Il faut être 2 pour s’aimer ». Deux, c’est le chiffre de l’équilibre, de l’égalité et de l’harmonie. Mais le plaisir va bien au-delà d’un simple chiffre. Et s’il faut effectivement être deux pour s’aimer, on peut être plusieurs pour s’amuser ! L’amour à trois, ca vous tente ? Fantasme pour les uns ou manière de vivre pour les autres, découvrez le triolisme.


Le triolisme en question
Le triolisme n’est pas un fantasme du 21ème siècle. L'assistance d'une tierce personne venant seconder les ébats d'un couple était courante chez les anciens. En Asie, les geishas étaient souvent 2 pour satisfaire les plaisirs masculins, quant au cubicularius des romains (esclave), il devait répondre aux moindres fantasmes de ses maîtres.
Un plaisir partagé
Le triolisme peut se pratiquer avec deux hommes et une femme, deux femmes et un homme, trois hommes ou trois femmes. Le principal avantage de cette pratique sexuelle est le large choix de positions sexuelles et le plaisir partagé à 3. Car le triolisme est loin du concept d’échangisme ou de gang bang : l’amour à 3 se fait dans une véritable communion sensuelle entre les différents protagonistes.

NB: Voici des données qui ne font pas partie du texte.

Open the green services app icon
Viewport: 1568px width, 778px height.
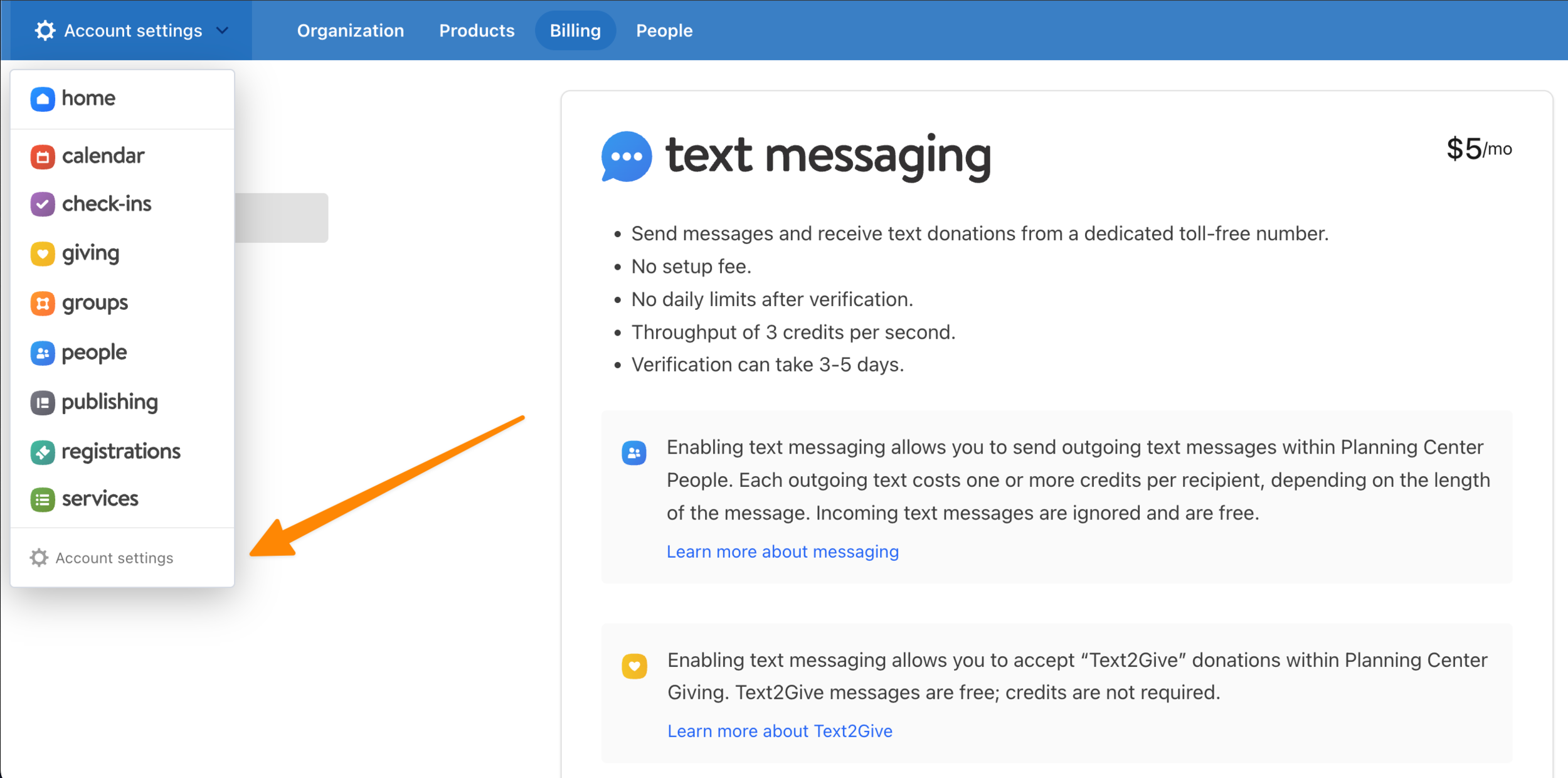[x=43, y=499]
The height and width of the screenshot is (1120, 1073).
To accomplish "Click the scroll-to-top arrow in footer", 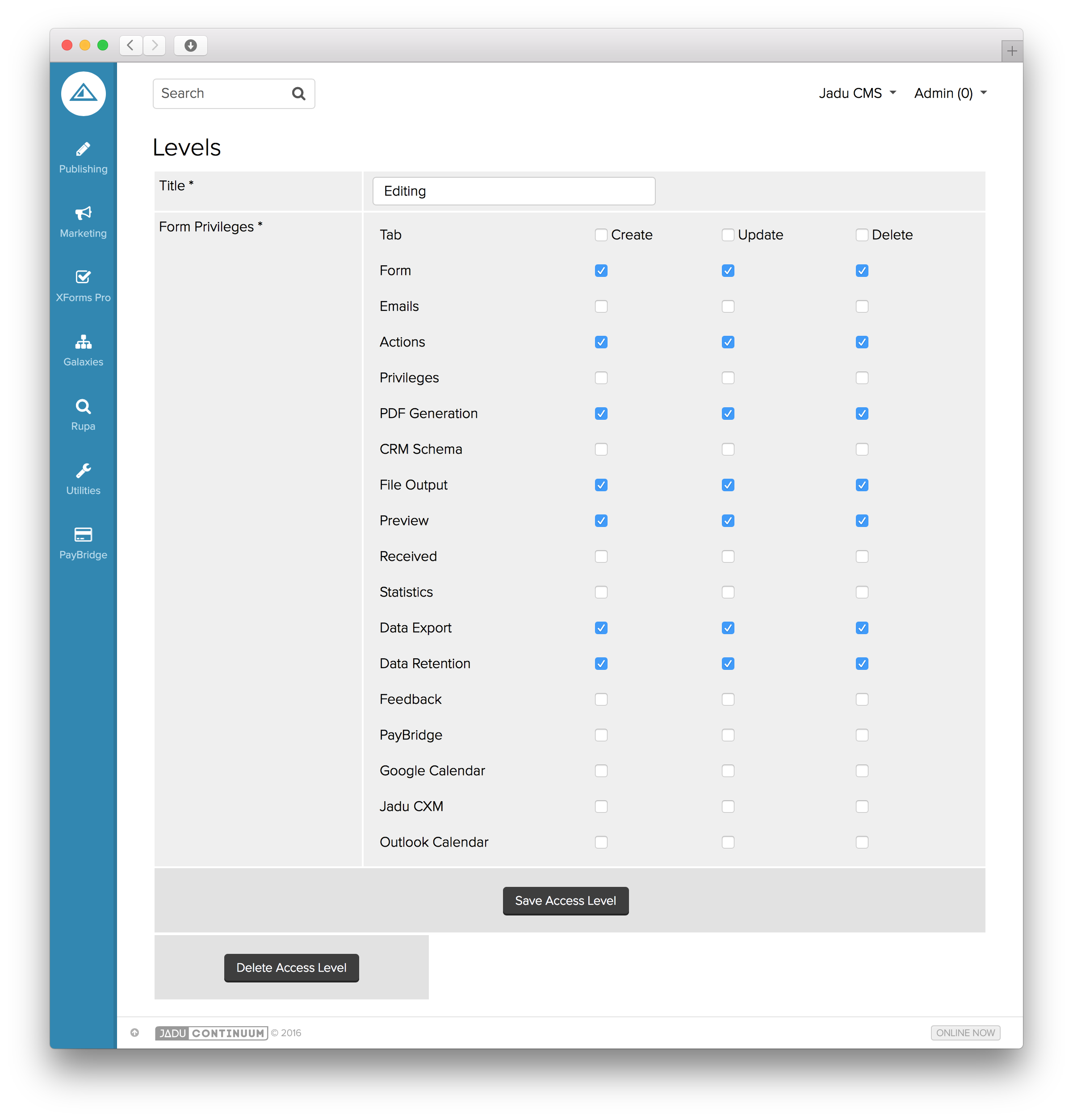I will click(135, 1032).
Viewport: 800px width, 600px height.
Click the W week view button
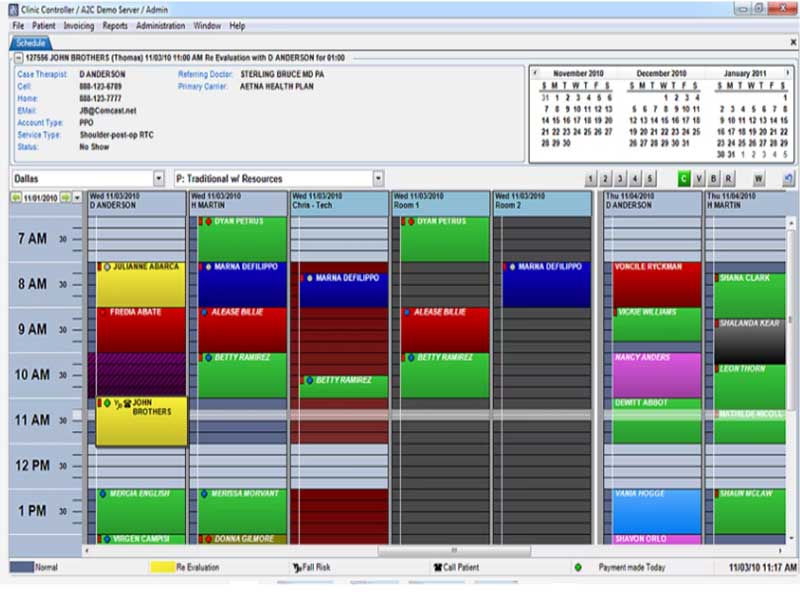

Généralement, lorsqu’un couple s’essouffle ou que l’un des partenaires souhaite quelque chose de différent, le triolisme devient une solution pour redonner une nouvelle jeunesse à une sexualité routinière. Pratiquer le triolisme ne peut être envisageable que si le couple est très soudé et s’aime profondément. Et si l’amour n’a rien à voir là dedans et que cela ressemble plus à un simple «  trip » entre adultes consentants, lâchez-vous !
Le pouvoir du triolisme
Qu’est ce qui attire dans le triolisme ? D’abord, susciter la jalousie : voir son partenaire avec une tierce personne est à la fois excitant et provoque de la colère. Ce savant mélange suscite alors un vrai désir et une profonde excitation. En quelque sorte, on trompe son partenaire avec son consentement, la relation qui se crée est particulière : « je t’aime, mais je te trompe, mais tu y prends du plaisir ».

Et en pratique ? Il ne faut pas s’attendre à ce que tout roule dès la première fois : un sentiment de gêne ou de honte peut s’installer. Le mieux est d’en parler, de communiquer avec votre partenaire et de dire précisément de quoi vous avez envie.  Il faut que l’amour et la confiance soient la base de ce jeu sexuel.